### [DESCRIPTION OF THE TASK]
Copy the listing exactly, starting with its first line and going on through the line that contains "Click Создать участок". Both of those lines are included.

### [RAW RECORDS]

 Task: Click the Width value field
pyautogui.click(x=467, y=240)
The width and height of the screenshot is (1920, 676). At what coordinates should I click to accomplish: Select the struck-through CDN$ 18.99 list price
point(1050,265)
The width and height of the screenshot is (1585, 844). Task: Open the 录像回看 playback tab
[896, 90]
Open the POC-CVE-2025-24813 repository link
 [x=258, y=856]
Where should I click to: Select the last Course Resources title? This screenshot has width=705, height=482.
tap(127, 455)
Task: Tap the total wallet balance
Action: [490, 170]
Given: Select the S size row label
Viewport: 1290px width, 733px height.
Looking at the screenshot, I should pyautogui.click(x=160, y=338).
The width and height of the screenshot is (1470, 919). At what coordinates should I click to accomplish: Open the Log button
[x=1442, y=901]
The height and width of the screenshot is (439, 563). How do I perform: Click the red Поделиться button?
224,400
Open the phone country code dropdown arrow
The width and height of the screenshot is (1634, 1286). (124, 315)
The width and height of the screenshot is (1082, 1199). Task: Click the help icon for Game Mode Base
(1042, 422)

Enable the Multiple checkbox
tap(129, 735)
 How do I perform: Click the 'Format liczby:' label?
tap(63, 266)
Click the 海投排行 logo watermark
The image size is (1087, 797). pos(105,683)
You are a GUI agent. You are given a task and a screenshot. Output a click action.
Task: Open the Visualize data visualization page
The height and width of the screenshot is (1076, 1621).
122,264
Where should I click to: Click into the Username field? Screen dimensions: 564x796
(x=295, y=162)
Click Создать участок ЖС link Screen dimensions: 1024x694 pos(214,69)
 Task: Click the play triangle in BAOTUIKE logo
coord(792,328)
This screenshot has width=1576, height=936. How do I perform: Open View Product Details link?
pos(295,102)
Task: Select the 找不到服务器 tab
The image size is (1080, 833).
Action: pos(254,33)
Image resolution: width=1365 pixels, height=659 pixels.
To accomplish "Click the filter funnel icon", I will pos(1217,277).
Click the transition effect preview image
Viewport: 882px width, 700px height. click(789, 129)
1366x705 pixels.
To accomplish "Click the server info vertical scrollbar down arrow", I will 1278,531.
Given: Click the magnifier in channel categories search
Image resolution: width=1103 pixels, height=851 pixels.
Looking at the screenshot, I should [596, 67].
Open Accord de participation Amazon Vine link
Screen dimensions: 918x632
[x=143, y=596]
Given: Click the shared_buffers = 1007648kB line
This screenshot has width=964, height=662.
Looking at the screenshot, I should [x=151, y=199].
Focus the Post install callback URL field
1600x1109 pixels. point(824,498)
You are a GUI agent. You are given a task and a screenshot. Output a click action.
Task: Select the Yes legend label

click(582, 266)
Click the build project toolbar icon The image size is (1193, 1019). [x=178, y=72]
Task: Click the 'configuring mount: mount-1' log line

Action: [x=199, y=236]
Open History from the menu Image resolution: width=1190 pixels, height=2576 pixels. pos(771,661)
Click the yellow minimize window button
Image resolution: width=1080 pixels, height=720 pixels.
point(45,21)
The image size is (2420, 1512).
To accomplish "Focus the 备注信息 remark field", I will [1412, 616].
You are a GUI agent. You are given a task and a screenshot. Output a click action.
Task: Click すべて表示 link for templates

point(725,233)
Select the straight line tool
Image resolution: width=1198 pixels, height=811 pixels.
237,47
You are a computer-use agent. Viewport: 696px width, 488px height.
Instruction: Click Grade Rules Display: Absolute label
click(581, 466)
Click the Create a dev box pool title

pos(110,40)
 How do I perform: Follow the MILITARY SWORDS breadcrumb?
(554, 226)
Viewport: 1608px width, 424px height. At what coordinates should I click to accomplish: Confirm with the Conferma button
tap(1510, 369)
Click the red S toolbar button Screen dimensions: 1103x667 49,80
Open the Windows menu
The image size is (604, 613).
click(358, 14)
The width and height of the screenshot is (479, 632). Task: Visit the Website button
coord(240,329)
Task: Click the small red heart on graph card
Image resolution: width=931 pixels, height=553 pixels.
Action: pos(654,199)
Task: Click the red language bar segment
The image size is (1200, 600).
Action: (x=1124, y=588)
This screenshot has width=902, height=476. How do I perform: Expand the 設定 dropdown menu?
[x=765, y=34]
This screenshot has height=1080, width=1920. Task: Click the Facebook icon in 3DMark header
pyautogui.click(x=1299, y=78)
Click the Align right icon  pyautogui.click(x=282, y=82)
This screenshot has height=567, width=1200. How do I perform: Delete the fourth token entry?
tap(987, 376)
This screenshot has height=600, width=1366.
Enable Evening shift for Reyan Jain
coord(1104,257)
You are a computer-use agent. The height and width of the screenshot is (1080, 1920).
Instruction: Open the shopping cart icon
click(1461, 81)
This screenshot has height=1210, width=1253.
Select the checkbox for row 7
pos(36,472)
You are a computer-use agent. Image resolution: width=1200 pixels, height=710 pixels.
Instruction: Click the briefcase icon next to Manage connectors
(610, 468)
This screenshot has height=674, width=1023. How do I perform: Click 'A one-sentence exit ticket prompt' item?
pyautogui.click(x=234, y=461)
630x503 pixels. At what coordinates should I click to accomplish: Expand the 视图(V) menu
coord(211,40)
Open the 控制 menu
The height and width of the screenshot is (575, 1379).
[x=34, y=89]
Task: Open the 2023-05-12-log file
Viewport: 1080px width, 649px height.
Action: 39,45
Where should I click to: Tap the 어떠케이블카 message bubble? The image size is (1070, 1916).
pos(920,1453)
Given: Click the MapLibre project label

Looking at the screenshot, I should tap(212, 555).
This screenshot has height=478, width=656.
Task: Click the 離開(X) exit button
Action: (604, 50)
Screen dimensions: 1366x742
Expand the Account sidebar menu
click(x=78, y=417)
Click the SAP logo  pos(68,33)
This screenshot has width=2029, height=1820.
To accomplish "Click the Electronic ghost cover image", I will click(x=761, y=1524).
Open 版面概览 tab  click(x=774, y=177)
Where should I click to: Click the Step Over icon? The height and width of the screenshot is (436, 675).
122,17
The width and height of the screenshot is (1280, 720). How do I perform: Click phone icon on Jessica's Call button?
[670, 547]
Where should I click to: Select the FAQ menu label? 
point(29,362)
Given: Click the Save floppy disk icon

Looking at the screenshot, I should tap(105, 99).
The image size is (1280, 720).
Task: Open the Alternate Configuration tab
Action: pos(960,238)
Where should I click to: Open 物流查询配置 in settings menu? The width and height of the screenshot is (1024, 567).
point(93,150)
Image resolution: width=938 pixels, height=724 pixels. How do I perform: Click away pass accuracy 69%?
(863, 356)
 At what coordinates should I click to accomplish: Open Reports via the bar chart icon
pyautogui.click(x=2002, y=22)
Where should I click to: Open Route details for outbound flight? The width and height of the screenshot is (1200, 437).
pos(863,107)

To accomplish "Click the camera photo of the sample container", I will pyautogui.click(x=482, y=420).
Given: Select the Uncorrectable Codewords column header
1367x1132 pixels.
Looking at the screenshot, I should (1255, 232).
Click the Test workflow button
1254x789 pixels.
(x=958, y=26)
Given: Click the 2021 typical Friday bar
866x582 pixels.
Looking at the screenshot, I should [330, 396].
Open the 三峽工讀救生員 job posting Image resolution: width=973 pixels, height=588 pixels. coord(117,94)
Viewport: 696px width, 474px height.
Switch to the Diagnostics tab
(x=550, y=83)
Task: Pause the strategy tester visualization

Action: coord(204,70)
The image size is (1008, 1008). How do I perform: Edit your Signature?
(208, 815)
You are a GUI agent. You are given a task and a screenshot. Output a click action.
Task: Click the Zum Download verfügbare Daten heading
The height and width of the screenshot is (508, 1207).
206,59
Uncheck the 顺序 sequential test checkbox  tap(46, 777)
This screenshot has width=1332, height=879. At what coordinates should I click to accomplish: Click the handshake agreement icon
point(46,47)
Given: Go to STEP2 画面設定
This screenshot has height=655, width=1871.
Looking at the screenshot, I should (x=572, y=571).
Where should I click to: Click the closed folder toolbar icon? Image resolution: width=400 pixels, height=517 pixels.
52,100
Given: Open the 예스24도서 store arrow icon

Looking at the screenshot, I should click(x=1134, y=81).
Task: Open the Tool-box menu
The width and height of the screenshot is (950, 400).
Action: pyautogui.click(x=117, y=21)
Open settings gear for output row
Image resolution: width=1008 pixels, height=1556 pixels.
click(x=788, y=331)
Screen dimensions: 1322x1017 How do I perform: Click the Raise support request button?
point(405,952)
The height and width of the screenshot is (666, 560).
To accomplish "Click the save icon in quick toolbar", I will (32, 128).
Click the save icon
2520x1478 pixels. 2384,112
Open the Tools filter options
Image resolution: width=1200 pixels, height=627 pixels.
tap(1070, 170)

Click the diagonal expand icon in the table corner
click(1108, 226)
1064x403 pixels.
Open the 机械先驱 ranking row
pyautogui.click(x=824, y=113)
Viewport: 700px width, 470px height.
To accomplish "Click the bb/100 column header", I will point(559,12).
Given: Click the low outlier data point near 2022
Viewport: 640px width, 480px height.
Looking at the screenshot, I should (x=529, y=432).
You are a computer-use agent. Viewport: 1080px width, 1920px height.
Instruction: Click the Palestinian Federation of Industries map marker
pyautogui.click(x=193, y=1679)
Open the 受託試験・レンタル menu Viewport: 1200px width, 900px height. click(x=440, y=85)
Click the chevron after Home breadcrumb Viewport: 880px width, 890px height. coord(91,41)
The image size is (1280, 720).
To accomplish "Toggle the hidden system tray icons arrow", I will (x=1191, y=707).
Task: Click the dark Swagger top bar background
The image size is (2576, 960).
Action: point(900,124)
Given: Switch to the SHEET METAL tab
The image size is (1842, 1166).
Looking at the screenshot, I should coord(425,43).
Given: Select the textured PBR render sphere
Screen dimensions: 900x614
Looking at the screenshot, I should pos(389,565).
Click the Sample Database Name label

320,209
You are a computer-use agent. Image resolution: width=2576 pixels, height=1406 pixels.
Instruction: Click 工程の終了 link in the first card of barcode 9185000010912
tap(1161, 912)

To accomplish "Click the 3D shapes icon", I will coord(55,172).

### [TASK RESULT]
 Task: Click the Width value field
pyautogui.click(x=467, y=240)
The width and height of the screenshot is (1920, 676). At what coordinates should I click to accomplish: Select the struck-through CDN$ 18.99 list price
point(1050,265)
The width and height of the screenshot is (1585, 844). Task: Open the 录像回看 playback tab
[896, 90]
Open the POC-CVE-2025-24813 repository link
 [x=258, y=856]
Where should I click to: Select the last Course Resources title? This screenshot has width=705, height=482.
tap(127, 455)
Task: Tap the total wallet balance
Action: [490, 170]
Given: Select the S size row label
Viewport: 1290px width, 733px height.
Looking at the screenshot, I should pyautogui.click(x=160, y=338).
The width and height of the screenshot is (1470, 919). At what coordinates should I click to accomplish: Open the Log button
[x=1442, y=901]
The height and width of the screenshot is (439, 563). How do I perform: Click the red Поделиться button?
224,400
Open the phone country code dropdown arrow
The width and height of the screenshot is (1634, 1286). (124, 315)
The width and height of the screenshot is (1082, 1199). Task: Click the help icon for Game Mode Base
(1042, 422)

Enable the Multiple checkbox
tap(129, 735)
 How do I perform: Click the 'Format liczby:' label?
tap(63, 266)
Click the 海投排行 logo watermark
The image size is (1087, 797). pos(105,683)
You are a GUI agent. You are given a task and a screenshot. Output a click action.
Task: Open the Visualize data visualization page
The height and width of the screenshot is (1076, 1621).
122,264
Where should I click to: Click into the Username field? Screen dimensions: 564x796
(x=295, y=162)
Click Создать участок ЖС link Screen dimensions: 1024x694 pos(214,69)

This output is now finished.